(Information supplied):
▬▬▬

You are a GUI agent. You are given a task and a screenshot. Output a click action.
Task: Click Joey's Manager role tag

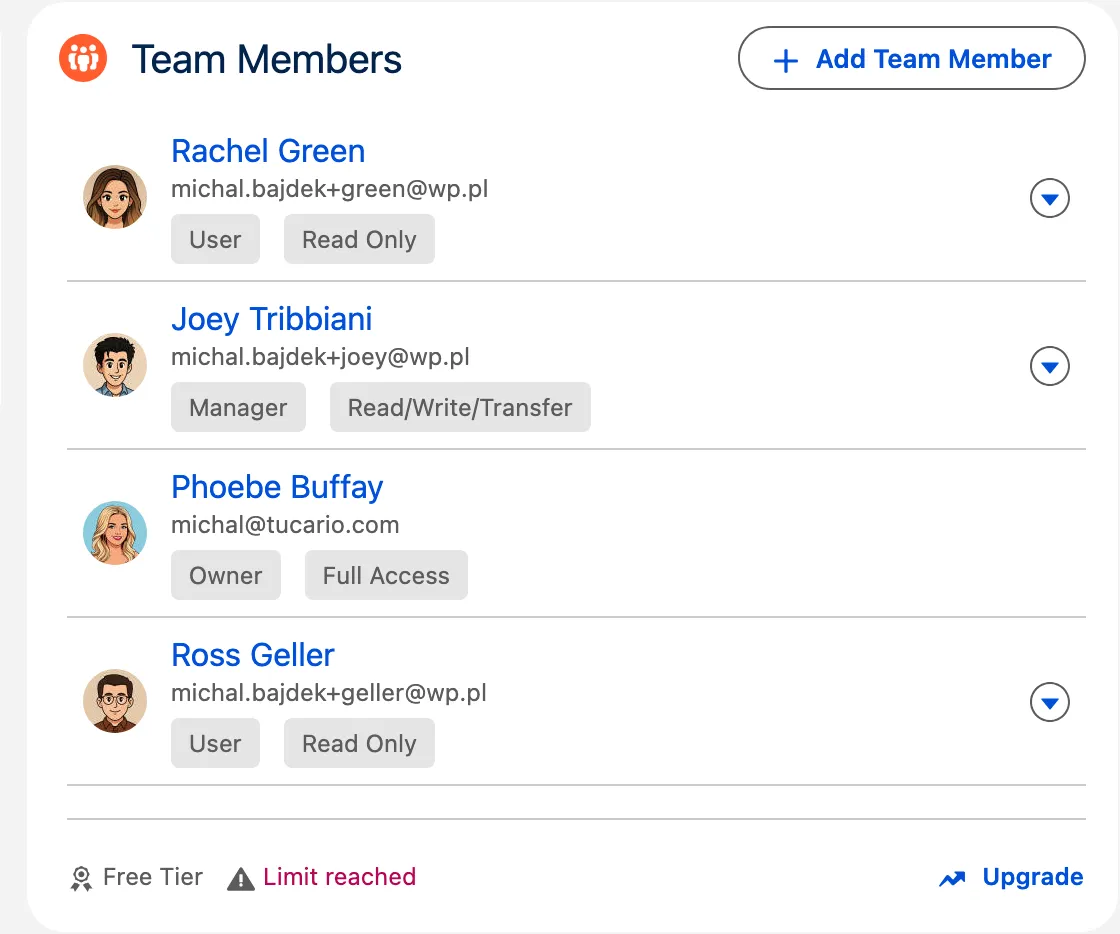pyautogui.click(x=238, y=408)
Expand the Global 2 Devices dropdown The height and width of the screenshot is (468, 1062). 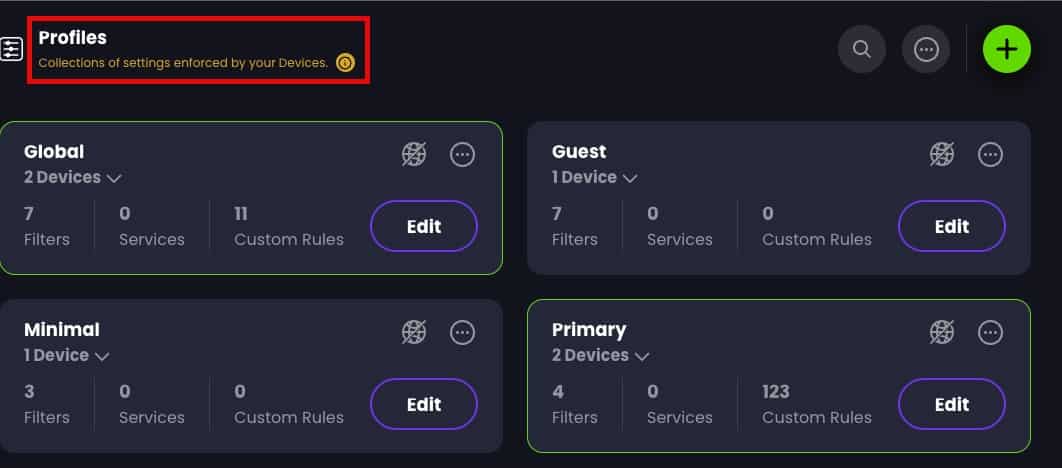[x=72, y=177]
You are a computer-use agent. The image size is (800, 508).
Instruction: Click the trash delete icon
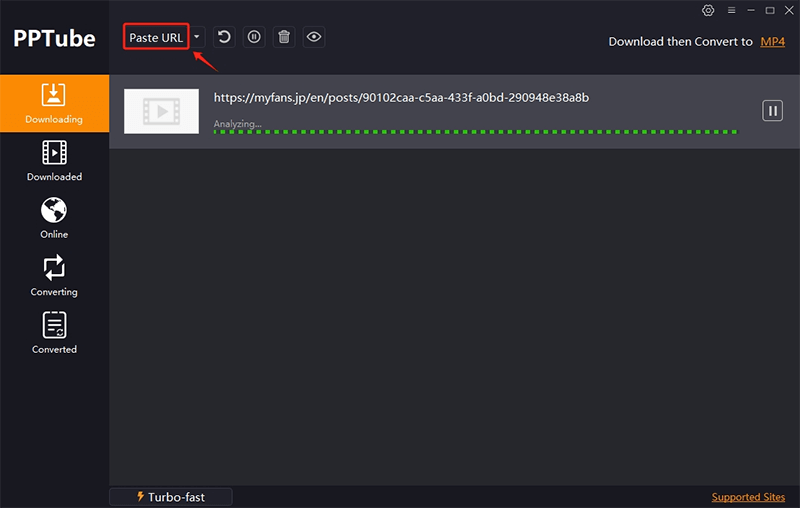284,37
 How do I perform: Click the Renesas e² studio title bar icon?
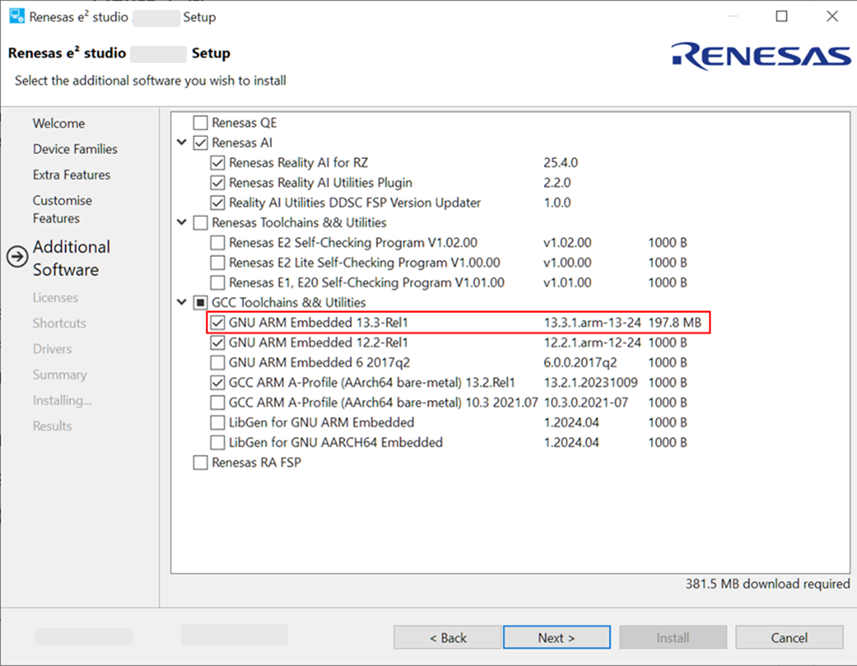tap(17, 16)
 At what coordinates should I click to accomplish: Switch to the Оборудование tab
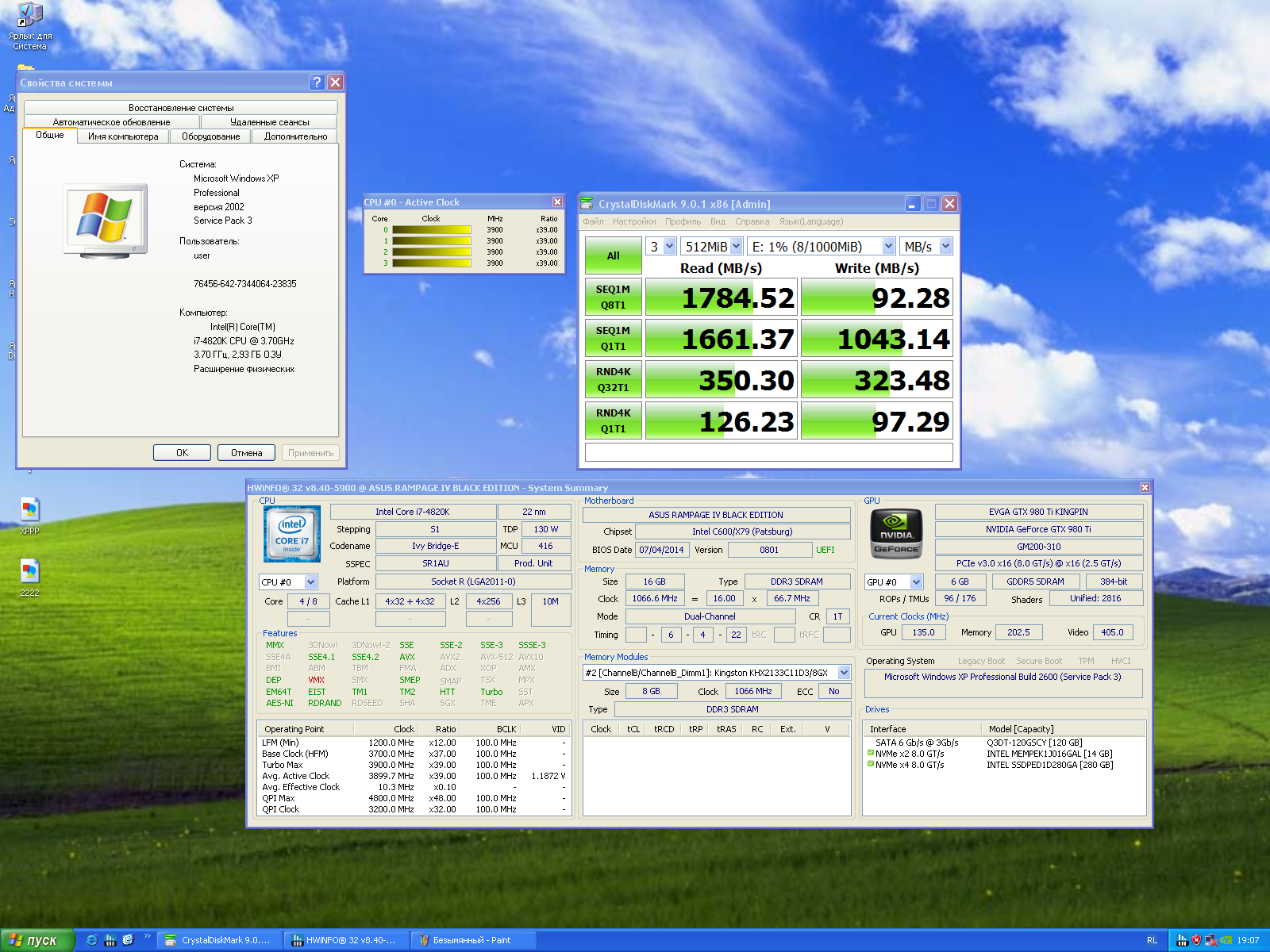(210, 136)
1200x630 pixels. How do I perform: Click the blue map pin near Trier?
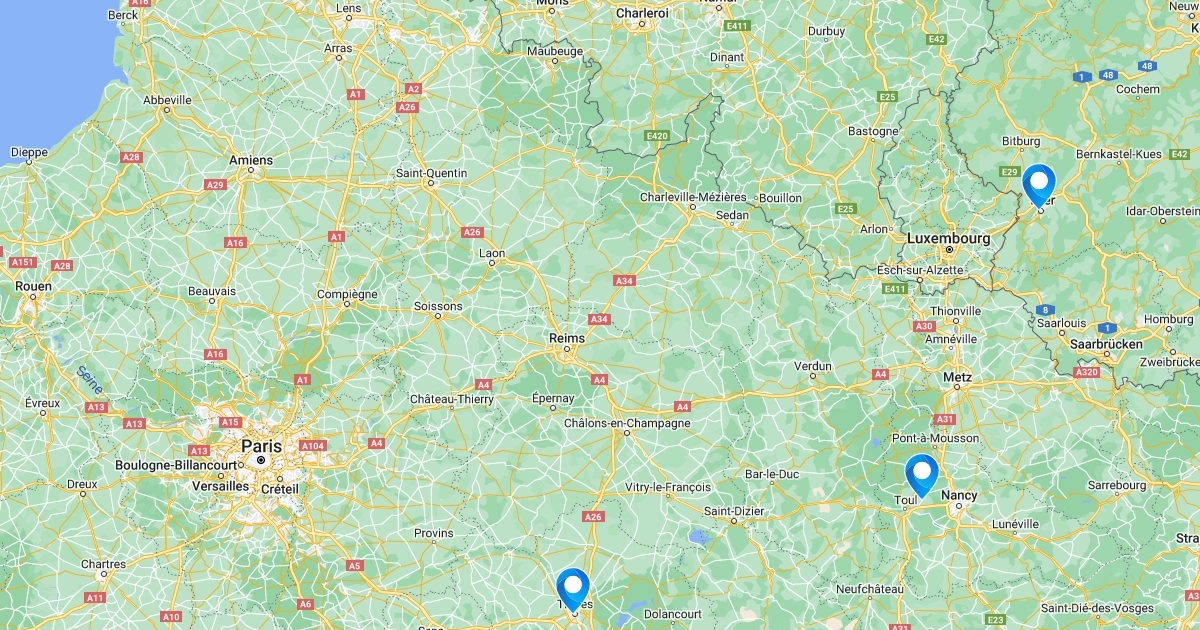tap(1039, 185)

▬▬▬

(Instructions to follow):
From the line that contains "1200x630 pixels. How" to the last line of the records above, copy each line exactly, both ends included, and leave the pictures out.

(Response area):
1200x630 pixels. How do I perform: Click the blue map pin near Trier?
tap(1039, 185)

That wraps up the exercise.